[DATA LISTING Boundary: Start]

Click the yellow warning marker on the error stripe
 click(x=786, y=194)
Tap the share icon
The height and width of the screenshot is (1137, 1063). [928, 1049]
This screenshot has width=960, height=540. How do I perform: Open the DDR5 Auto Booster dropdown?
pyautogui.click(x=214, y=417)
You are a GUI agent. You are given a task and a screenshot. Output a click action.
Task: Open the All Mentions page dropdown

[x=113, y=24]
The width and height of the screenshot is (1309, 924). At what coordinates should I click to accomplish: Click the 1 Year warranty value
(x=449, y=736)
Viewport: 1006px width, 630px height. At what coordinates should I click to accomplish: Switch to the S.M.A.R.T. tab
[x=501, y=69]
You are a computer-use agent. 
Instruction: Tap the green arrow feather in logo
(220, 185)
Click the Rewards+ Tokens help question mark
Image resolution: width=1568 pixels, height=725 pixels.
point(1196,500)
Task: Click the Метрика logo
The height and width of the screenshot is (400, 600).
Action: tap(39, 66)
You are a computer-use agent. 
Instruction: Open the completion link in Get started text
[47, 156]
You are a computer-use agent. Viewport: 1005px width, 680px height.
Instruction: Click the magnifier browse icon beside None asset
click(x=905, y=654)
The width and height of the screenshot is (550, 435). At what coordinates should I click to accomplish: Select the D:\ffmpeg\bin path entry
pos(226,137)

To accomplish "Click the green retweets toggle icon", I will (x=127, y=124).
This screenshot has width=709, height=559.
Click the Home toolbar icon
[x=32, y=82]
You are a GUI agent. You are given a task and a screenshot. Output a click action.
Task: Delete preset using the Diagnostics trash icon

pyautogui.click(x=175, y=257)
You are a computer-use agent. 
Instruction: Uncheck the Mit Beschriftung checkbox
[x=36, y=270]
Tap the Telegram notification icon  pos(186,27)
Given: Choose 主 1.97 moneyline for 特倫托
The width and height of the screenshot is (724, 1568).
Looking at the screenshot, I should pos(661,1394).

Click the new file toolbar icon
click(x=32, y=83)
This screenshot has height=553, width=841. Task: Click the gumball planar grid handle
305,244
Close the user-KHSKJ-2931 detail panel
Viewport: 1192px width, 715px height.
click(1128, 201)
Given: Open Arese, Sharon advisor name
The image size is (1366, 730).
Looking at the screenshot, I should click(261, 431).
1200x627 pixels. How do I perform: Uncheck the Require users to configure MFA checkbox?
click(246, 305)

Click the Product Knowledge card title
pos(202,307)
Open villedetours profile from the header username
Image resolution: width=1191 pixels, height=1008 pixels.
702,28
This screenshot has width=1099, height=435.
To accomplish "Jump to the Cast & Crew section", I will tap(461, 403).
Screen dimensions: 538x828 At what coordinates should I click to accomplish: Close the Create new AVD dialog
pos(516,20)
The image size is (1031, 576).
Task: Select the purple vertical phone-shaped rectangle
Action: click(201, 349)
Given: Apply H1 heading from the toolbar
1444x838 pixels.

[DATA LISTING Boundary: End]

The number alone is wanted: how many lines of the records above include the string "will".

__RESPONSE TO THE TASK__.
2